Selected text
*****

US/World News

Auschwitz museum asks for donations following revenue loss due to pandemic

(JTA) – The memorial and museum at the former Auschwitz concentration camp in Poland has lost so much income due to the coronavirus pandemic that it is now asking for public donations. In a plea issued June 3, the museum administration called on “everyone for whom the preservation of memory is important” to chip in to keep pro-grams going, even while the memorial site itself remains empty of visitors. Last year, the site of the former Nazi death camp had more than 2.3 million visitors. This year, it drew some 300,000 people before it was shut on March 12, its first closure since its first exhibit opened in 1947. 

There is no admission fee, but about 80 percent of visitors hire guides who are trained and paid by the memorial, said Paweł Sawicki, a spokesman for the memorial and museum. Of the museum’s total 2019 budget of about $29 million, more than 56 per-cent came from such sources. Most affected by the loss will be on-site and online education and research projects, publishing and exhibition projects.

The Polish Ministry of Culture and National Heritage still covers basic operating costs, and there has been extra government help for cultural institutions affected by pandemic-related shutdowns. Nor is conservation work at risk, thanks to external funds from the Auschwitz-Birkenau Foundation. Museum Director Piotr M. A. Cywiński said that educational work will continue, to preserve the site as a legacy “for our children and grandchildren.” But “without additional funds, the implementation of our statutory operations is called into question.”

By the time Soviet troops liberated the camp in January 1945, more than 1.1 million people, most of them Jews, had been murdered there. The site has become a major site of remembrance pilgrimages; it is closed only three days per year. The museum has now reorganized exhibitions to minimize the risk of spreading the coronavirus. But only 400 people registered for a trial reopening on May 30 and 31 – less than three percent of the total for the same period last year (some 15,000), Sawicki said.

*****

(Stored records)
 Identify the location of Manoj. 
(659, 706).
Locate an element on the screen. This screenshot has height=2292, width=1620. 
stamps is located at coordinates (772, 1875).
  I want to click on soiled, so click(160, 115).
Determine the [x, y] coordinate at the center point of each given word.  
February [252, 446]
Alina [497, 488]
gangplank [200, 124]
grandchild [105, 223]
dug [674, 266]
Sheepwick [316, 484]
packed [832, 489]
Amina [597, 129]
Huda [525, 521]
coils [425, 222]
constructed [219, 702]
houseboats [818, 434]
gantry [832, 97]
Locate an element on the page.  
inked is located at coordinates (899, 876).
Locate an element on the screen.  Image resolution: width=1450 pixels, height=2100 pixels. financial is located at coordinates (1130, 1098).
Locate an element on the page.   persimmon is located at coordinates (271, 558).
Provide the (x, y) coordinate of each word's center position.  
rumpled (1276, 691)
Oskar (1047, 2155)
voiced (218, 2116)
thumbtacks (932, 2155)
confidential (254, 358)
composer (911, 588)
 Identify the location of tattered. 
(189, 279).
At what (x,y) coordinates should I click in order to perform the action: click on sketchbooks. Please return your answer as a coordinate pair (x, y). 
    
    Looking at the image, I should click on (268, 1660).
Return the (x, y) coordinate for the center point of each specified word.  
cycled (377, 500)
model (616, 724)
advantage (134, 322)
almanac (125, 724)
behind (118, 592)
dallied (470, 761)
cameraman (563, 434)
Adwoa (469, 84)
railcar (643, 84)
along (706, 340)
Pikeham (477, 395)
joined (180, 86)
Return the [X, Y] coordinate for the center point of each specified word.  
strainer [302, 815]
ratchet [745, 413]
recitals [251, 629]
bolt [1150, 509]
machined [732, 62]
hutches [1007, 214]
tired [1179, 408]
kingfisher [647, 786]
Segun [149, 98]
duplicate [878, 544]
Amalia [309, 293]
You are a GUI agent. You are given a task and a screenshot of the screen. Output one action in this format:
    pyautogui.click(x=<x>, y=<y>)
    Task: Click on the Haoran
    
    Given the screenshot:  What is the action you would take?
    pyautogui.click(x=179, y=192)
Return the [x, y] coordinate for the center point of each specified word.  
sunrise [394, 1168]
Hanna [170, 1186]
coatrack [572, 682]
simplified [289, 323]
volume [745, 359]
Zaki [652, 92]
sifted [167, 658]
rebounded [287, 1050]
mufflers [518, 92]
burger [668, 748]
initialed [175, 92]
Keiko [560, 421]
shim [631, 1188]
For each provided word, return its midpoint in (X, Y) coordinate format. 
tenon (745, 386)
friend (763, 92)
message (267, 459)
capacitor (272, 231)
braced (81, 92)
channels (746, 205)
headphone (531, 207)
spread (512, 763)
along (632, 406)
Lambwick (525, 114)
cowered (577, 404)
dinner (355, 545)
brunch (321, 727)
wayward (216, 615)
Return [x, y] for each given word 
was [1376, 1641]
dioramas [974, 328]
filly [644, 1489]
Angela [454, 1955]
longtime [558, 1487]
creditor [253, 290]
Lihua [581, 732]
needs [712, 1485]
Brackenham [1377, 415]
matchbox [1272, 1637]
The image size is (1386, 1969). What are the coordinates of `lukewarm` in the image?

*****

Problem
According to the news article on the Auschwitz museum, how many visitors did the site have last year?

Output
More than 2.3 million visitors.